WHAT YOU ARE ASKED TO DO: Rewrite the data in the stretch from the line containing "Image resolution: width=1316" through the line containing "This screenshot has width=1568, height=758." as a two-column CSV with the headers input and output. Each row should pair one input with its output, each in a single quoted field with line breaks turned into spaces.

+++ RECORDS SHOWN

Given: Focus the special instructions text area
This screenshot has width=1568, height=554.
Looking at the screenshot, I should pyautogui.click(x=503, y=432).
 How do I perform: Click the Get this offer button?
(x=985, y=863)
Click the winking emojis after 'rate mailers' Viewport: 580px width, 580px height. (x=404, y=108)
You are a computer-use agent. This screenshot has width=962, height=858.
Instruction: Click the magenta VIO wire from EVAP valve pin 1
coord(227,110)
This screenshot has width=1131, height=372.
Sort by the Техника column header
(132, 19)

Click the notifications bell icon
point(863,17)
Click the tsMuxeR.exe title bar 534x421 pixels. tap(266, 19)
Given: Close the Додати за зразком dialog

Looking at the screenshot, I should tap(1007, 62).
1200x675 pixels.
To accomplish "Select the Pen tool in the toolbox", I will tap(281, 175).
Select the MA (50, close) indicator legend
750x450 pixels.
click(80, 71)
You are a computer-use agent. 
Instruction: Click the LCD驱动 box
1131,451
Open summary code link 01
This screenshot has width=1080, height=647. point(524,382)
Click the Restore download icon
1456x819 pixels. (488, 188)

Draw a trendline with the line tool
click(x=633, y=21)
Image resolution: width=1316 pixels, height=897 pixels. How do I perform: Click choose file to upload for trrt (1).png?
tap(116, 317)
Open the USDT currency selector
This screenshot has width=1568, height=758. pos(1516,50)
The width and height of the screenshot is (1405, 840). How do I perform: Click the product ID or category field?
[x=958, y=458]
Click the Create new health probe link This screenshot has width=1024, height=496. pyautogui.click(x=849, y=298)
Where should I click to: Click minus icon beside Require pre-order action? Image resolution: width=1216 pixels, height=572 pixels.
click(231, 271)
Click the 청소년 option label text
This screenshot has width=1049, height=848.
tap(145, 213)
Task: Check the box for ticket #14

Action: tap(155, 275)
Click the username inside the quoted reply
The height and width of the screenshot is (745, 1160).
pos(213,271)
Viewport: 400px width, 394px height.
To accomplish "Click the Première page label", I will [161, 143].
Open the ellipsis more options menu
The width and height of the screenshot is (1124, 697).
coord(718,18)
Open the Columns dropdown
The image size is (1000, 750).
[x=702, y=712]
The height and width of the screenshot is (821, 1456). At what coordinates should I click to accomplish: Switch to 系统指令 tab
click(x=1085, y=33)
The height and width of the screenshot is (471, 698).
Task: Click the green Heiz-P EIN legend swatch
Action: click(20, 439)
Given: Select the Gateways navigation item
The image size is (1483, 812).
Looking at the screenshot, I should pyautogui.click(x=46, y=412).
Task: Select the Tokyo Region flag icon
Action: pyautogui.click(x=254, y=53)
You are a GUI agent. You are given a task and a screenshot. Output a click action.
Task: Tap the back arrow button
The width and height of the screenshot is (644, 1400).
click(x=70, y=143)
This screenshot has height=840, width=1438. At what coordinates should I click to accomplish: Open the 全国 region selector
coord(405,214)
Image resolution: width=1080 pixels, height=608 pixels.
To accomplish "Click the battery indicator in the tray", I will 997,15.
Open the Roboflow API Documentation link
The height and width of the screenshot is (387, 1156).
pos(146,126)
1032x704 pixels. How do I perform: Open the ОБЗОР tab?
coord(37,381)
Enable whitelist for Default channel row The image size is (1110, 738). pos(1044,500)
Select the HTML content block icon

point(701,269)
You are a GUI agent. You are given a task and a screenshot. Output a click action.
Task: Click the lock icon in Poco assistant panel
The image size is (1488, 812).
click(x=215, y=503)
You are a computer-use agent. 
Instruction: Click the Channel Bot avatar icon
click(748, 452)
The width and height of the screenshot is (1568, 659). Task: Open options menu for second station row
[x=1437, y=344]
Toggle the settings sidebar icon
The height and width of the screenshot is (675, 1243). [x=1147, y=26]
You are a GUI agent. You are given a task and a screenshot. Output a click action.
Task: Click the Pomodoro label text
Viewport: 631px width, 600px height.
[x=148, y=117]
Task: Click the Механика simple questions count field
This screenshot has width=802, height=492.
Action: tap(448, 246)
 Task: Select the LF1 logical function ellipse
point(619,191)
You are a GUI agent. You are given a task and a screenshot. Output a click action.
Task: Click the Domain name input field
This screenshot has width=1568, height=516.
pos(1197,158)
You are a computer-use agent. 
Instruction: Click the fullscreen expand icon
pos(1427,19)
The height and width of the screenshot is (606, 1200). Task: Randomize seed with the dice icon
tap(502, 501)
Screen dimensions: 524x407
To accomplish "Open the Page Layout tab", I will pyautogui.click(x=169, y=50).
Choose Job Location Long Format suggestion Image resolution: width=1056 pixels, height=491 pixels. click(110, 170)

++++++

RESPONSE BELOW:
input,output
"Image resolution: width=1316 pixels, height=897 pixels. How do I perform: Click choose file to upload for trrt (1).png?","tap(116, 317)"
"Open the USDT currency selector","This screenshot has width=1568, height=758. pos(1516,50)"